But what should have been a curiosity, another strange thing in a galaxy filled with strange things that humans were often still trying to figure out, became something else when one of the objects orbiting Tantalus began accelerating.
“What is it?” one of the other passengers asked the captain.
“A ship,” she snapped in reply. “What else could it be?”
“Why didn’t we notice it before it started accelerating?” another passenger demanded.
“This is a freighter. We have sufficient instruments and sensors to run cargo and passengers between planets and stars. We don’t invest money in warship-grade sensors that would have scanned all those rocks in search of something that didn’t belong!”
Lochan spoke up as the captain tried to stomp away. “What sort of course is it on? That other ship?”
The captain paused, glaring at all of the passengers. “It appears to be accelerating on a vector to intercept us.”
“It’s not a warship, though? It’s not accelerating like a warship.”
“No. It looks like a freighter. Calls itself the Brian Smith. But it wasn’t going anywhere. It was lurking in rocks, and now it’s aiming to intercept us. What does that sound like?”
“A pirate,” one of the other passengers said with a gasp.
“That’s ridiculous,” another protested. Tall and thin, he had struck Lochan as the sort of man who was so sure of his own facts that no actual events would convince him otherwise. His next words confirmed Lochan’s assessment. “Piracy can’t work under these circumstances! It’s economically unfeasible.”
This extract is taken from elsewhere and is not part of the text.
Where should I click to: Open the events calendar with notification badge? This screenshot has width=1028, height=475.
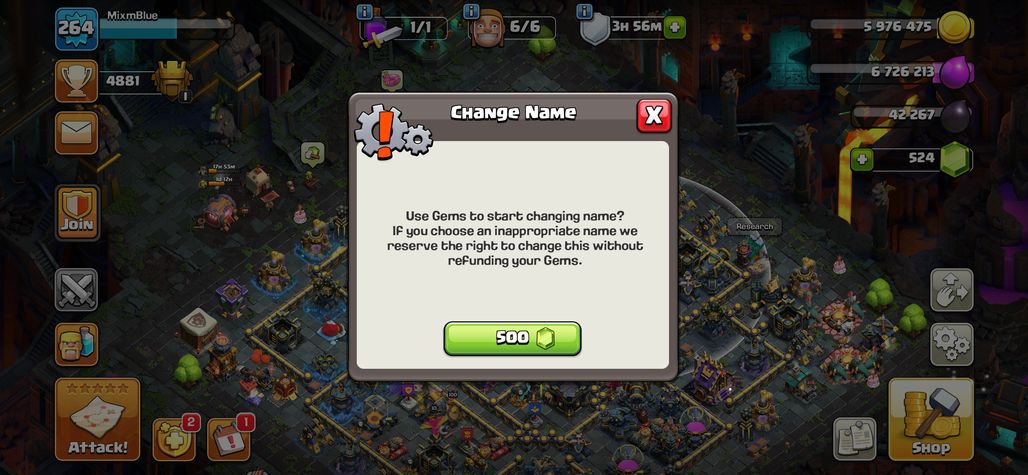tap(229, 438)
Lochan replied before the increasingly irate captain could. “The Brian Smith was taken by supposed pirates about three years ago. At Vestri. I know because I was on the Smith. They’re not really pirates. They’re privateers. They pretend to be pirates operating on their own, but they’re working for stars like Scatha and Apulu.”
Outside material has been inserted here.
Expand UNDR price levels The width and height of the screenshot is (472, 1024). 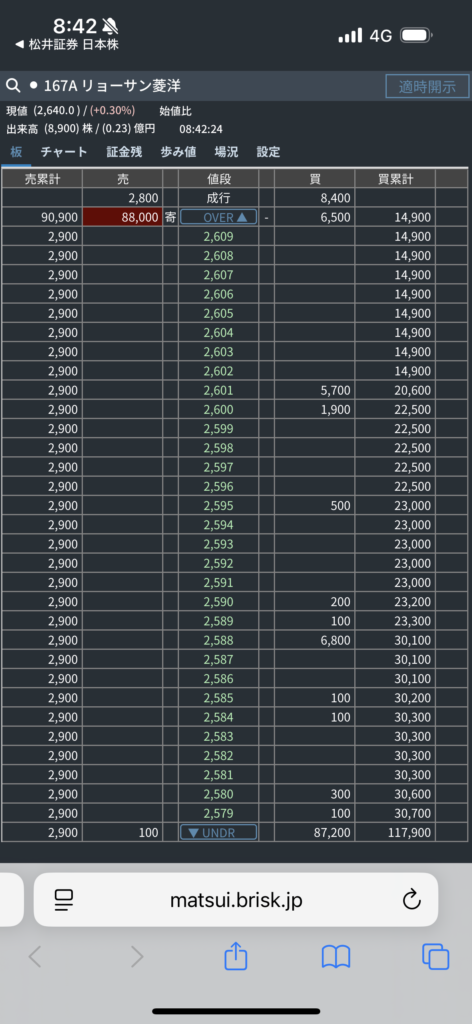[218, 832]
“Oh, yes, another claim of interstellar conspiracy and aggression by someone from Kosatka!” the man scoffed.
“You saw what was happening at Kosatka before we jumped out of that star system,” Lochan said, surprised that he could speak so calmly. But people didn’t listen when voices were raised and anger or fear was obvious so he found the strength to sound composed despite the emotions tugging at him. “Didn’t that look like aggression to you?”
“I heard them announce that they were peacekeepers, there to oversee free and fair elections.”
“You believed that?” another passenger asked with open incredulity.
“It’s not a matter that concerns me,” the tall man replied. “Nor is this so-called pirate. I’ll need a lot more proof than the claims of Kosatka’s partisans before I believe that other ship is any danger to me.”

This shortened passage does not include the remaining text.